WORK TO BE COMPLETED: Render each line of the data below as one string in a JSON list, skipping blank lines. Leave the pictures out of the answer.

PROVIDED RECORDS:
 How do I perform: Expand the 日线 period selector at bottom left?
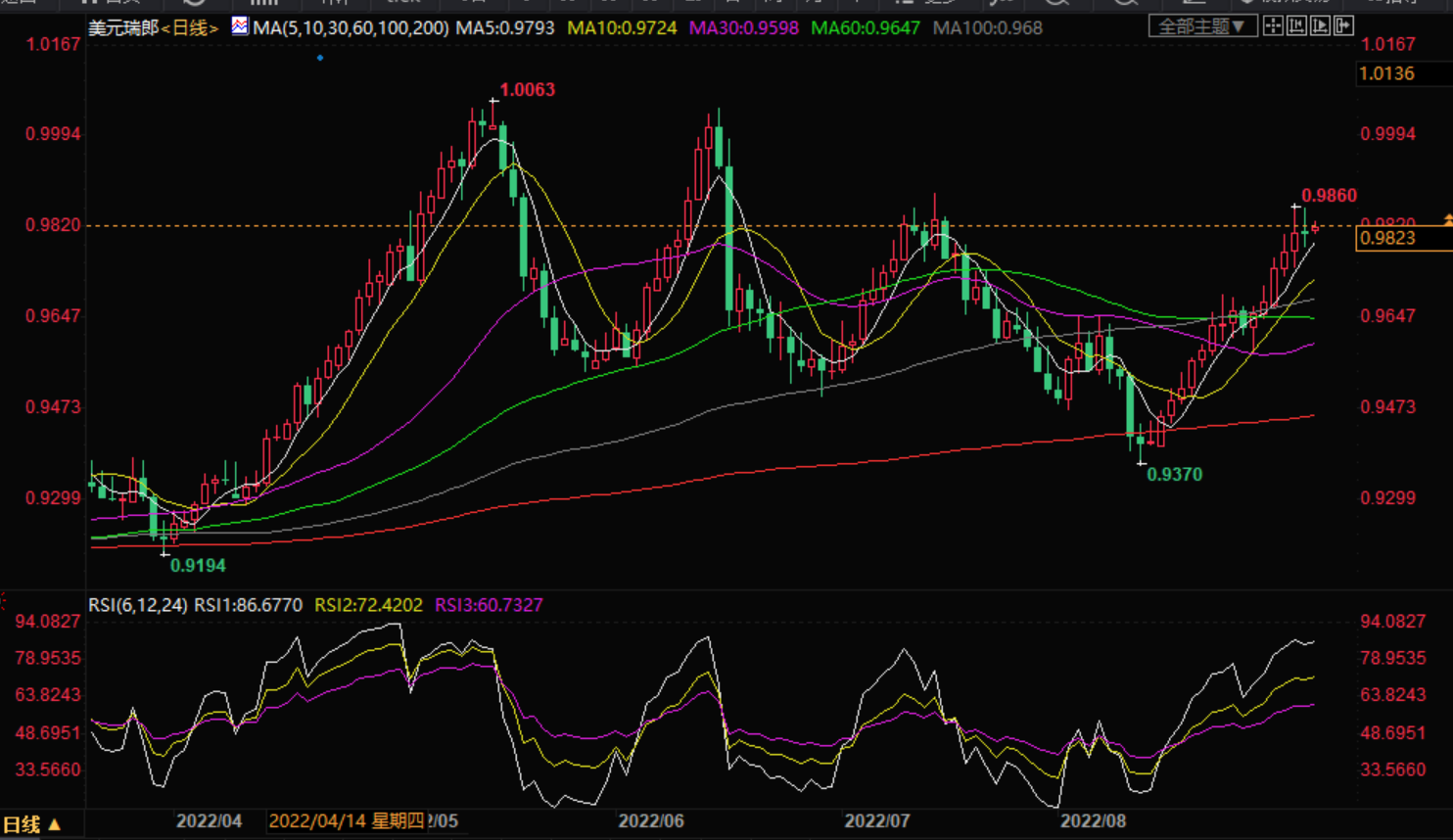pyautogui.click(x=31, y=824)
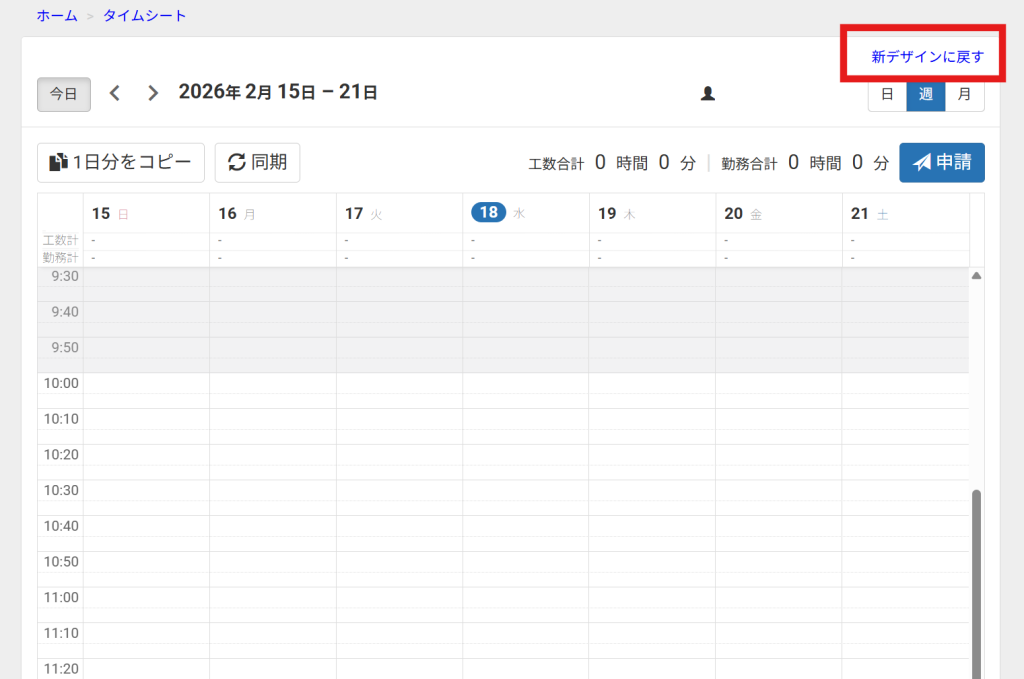Screen dimensions: 1024x679
Task: Click the 新デザインに戻す link
Action: (927, 57)
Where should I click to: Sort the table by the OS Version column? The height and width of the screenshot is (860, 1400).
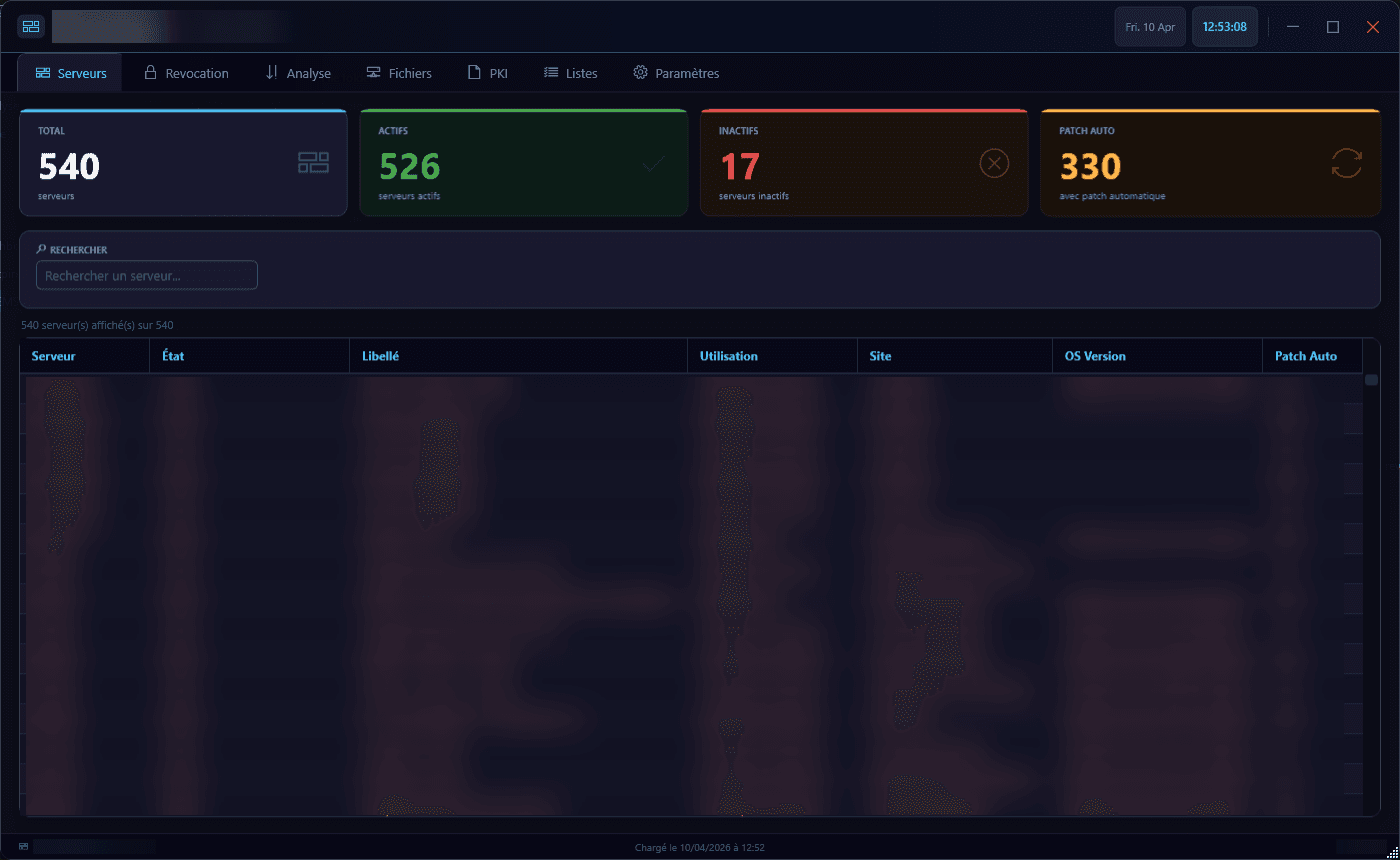point(1094,355)
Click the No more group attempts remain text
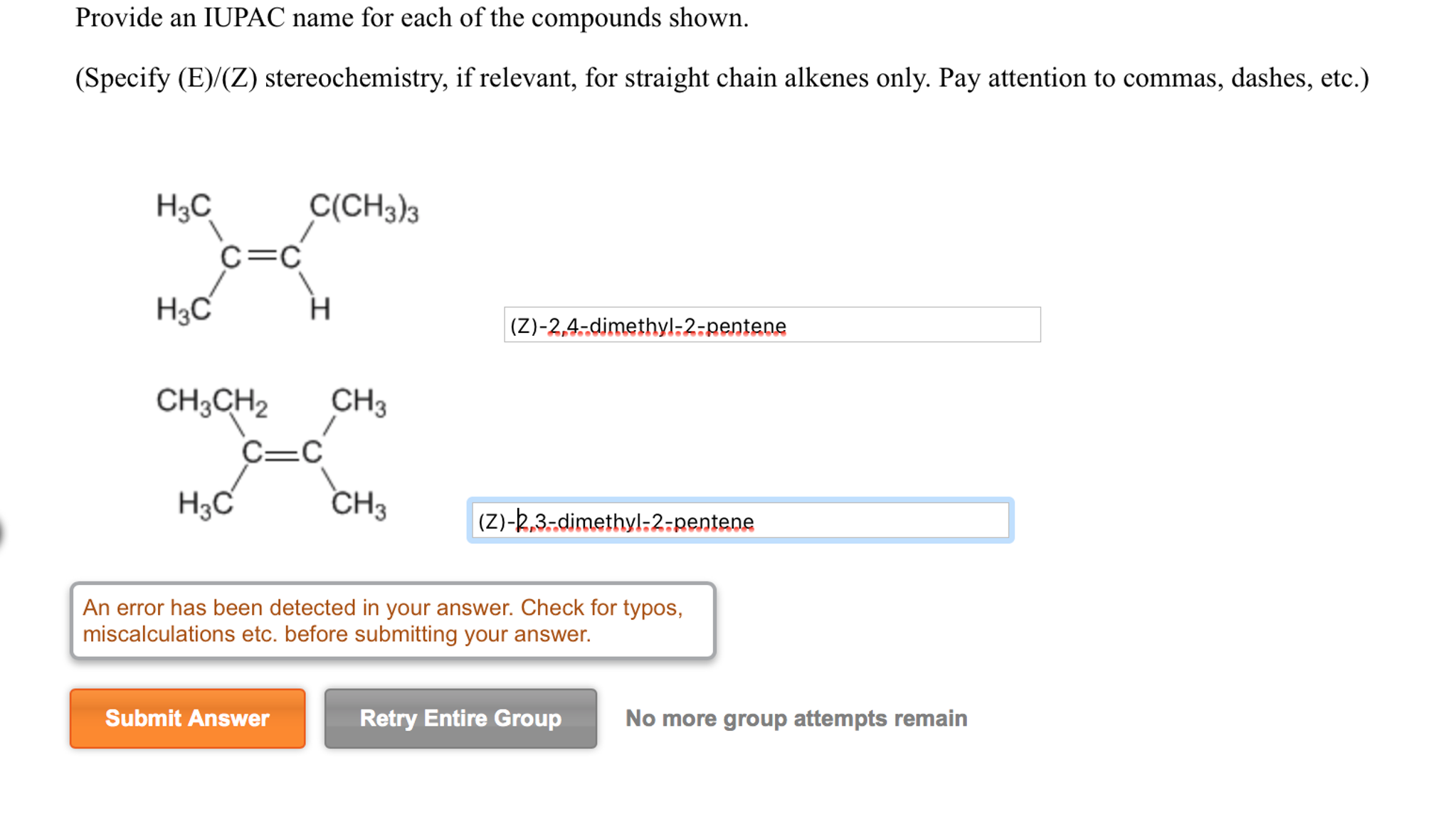This screenshot has width=1456, height=839. [796, 719]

RESPONSE:
[
  " How do I perform: Expand the 日线 period selector at bottom left?",
  "pyautogui.click(x=31, y=824)",
  "Screen dimensions: 1024x679",
  "Task: Click the 新デザインに戻す link",
  "Action: (927, 57)",
  "Where should I click to: Sort the table by the OS Version column? The height and width of the screenshot is (860, 1400).",
  "point(1094,355)",
  "Click the No more group attempts remain text",
  "This screenshot has width=1456, height=839. [796, 719]"
]